Light is a strange thing. No point in making it even stranger …
What this entails is the following: Rather than being ‘unstoppable’ particles of light, travelling forward no matter what happens, no matter what the waves might do, ‘photons’ simply represent the quanta of light energy moving with and in each single EM wave in the train. So if the waves stop moving forward, like in a standing wave pattern, then the ‘photons’ (and thus the energy) naturally stop moving forward also. The ‘photon’ is not a separate thing from the EM wave.

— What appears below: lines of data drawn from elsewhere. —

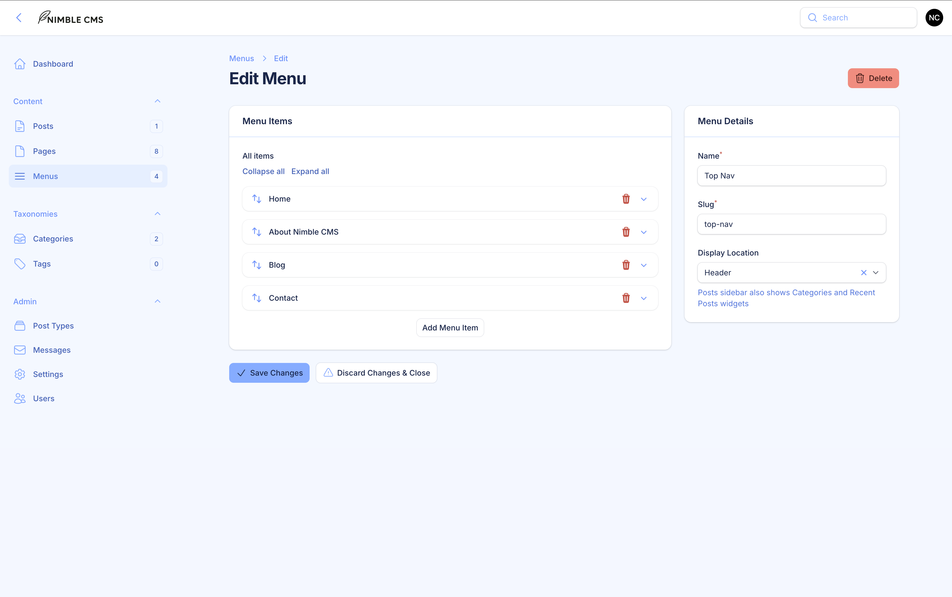Collapse the Admin sidebar section
Image resolution: width=952 pixels, height=597 pixels.
point(158,302)
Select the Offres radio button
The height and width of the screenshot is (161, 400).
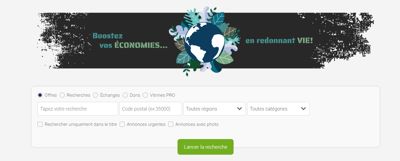click(40, 95)
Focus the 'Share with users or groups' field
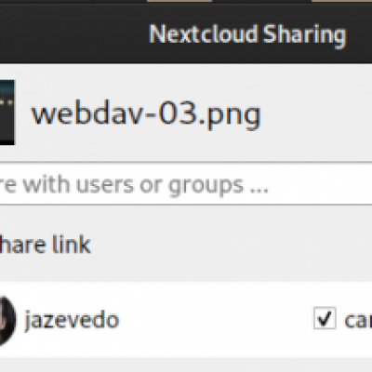Image resolution: width=372 pixels, height=372 pixels. click(x=186, y=183)
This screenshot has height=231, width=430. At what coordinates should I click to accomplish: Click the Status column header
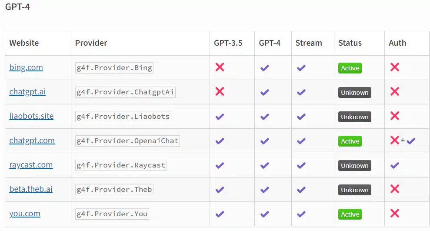point(350,43)
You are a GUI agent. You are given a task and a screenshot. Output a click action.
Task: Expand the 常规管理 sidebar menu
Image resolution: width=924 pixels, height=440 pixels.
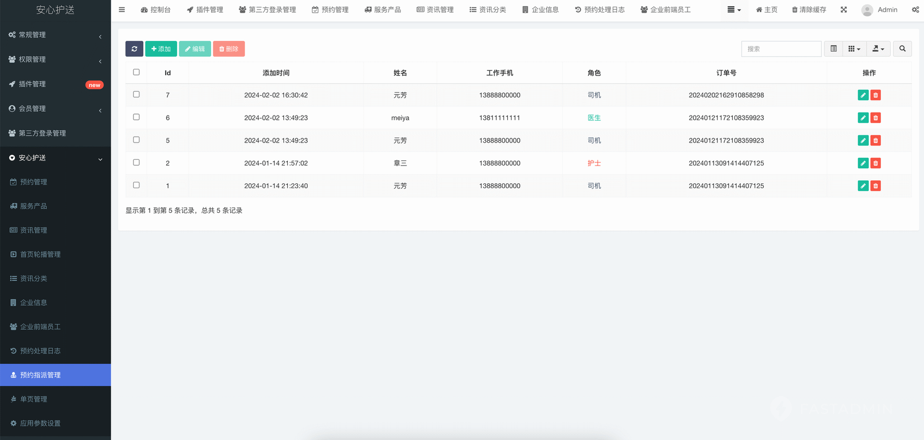point(55,35)
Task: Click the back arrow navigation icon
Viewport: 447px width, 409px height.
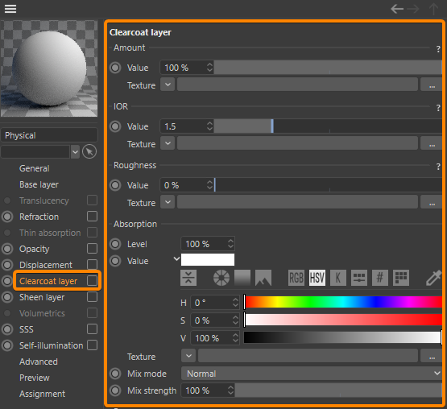Action: click(x=397, y=9)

This situation is in fact summed up quite well by Wikipedia:
“Eventually the modern theory of quantum mechanics came to picture light as (in some sense) both a particle and a wave, and (in another sense), as a phenomenon which is neither a particle nor a wave (which actually are macroscopic phenomena, such as baseballs or ocean waves). Instead, modern physics sees light as something that can be described sometimes with mathematics appropriate to one type of macroscopic metaphor (particles), and sometimes another macroscopic metaphor (water waves), but is actually something that cannot be fully imagined.”
Yes, it’s both and neither, in one.
So, finally, if we had two opposing blackbody spectrums (Figure 2 below), what would be the ‘net’ result of them coming together? Quite simply the ‘energy transfer’ actually observed between the objects emitting them (Figure 3 below). The ‘hot’ spectrum minus the ‘cold’ spectrum. At each wavelength. The result: the radiative heat from hot to cold. There is no double transfer anywhere. Only two potential transfers resulting in one real (as in ‘realised’) transfer: q, the heat.
Everything but the heat is purely conceptual. It doesn’t really exist, doesn’t really occur. Only on paper. And in our minds. Nowhere in the real world.
Figure 3. Both of these figures, I will freely admit, are borrowed (for their clarity) from Joe Postma’s blog.
The black curve of the resulting actual ‘energy transfer’ – the radiative heat, q – between the hot and the cold object, does not in itself represent a blackbody emission spectrum like the other two (the potentials), even though it mathematically emulates the shape of one. The energy moving between two warm objects as heat, after all, is not emitted as radiation by any one of the two objects (nor by a third and unknown ‘heat emitter’). That doesn’t make any difference. The heat is still the only real flux (transfer) of energy around.
How can you tell, then, that the black curve in Figure 3 does not itself represent a third BB spectrum? Apart from the fact that two spectrums could never magically generate a third one between them. Because how would that work …?
You can tell it straight from the graph. The peak wavelength of the ‘heat curve’ is shifted further to the left than the peak of the ‘hot’ spectrum. Which makes no physical sense. Mathematically, of course, this is just the result of subtracting the T1 curve from the T2 curve. But physically it has no meaning. As if the heat flux from the hot to the cold object were emitted by an object even hotter than the hot one, only putting out much less total energy (the area below the curve), as if it were somehow hotter, but much downscaled (like the solar flux at 1AU).